Crilo exposes a remote MCP endpoint per workspace. Any MCP-speaking client can drive your projects through it — and the primary pattern is a worker on a loop or schedule.

Add the endpoint

Copy the snippet from your workspace home (the Connect your agent card) — it already has your workspace id baked in:

claude mcp add --transport http crilo https://mcp.crilo.app/mcp/<workspace-id>

For Cursor, Windsurf, or another client, use the same URL with that client’s “add MCP server” flow.

What the agent can do

Once connected, the agent has a focused, task-first tool set:

  • Orientget_plan gives the whole workspace at a glance (every project, its purpose and live status, the queue, what’s blocked or stale); search recalls what’s already been decided so the agent extends prior work instead of duplicating it.
  • Plan — create projects and goals, set each goal’s state, and order the queue. Goals can be any altitude — “fix the 404 on /pricing” or “increase trial→paid conversion.”
  • Work the queueclaim_next_task atomically takes the top goal and flips it to doing, stamped with the agent, so two looping agents never double-take the same work.
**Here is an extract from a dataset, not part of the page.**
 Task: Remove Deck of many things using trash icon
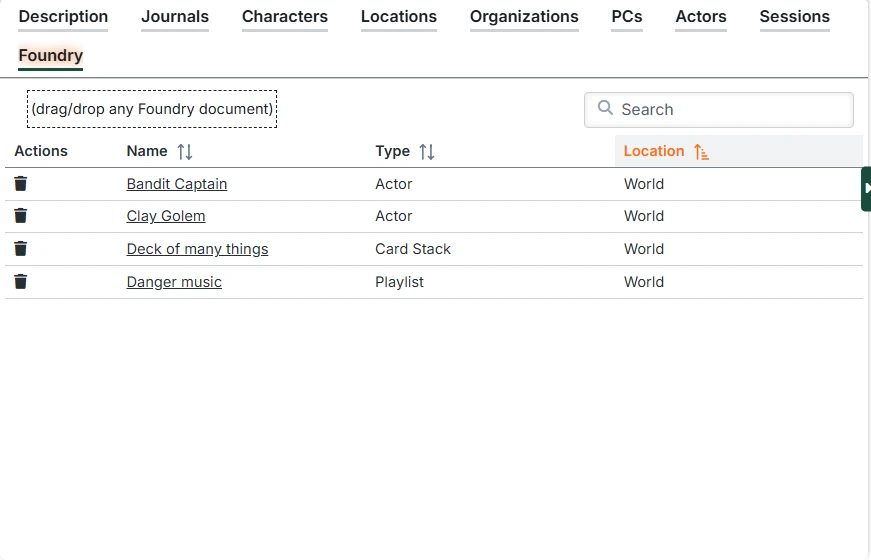click(x=21, y=249)
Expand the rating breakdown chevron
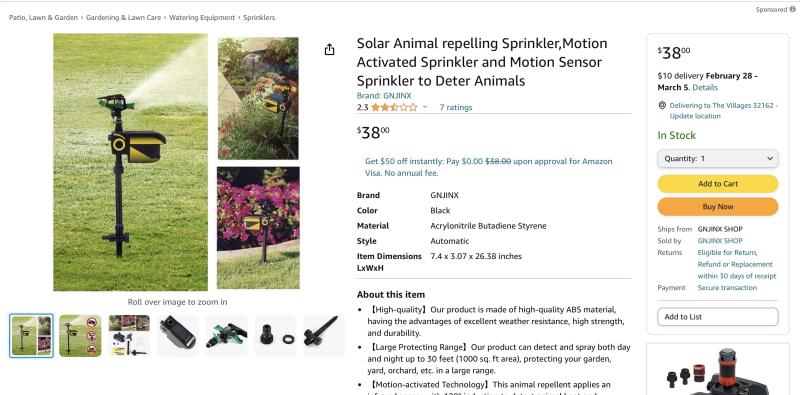The image size is (800, 395). point(425,107)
Every run ends with a report — done, blocked (with the question for you), or released back to the queue — then a one-line set_status.

The worker loop

The default for an unattended run: get_plan → claim_next_task → work it in your repo → report → repeat. You write the goals and order the queue; agents claim them top-down on a loop or schedule and report back. You watch every status and state change live in the workspace — nothing is hidden behind a generate-and-export step.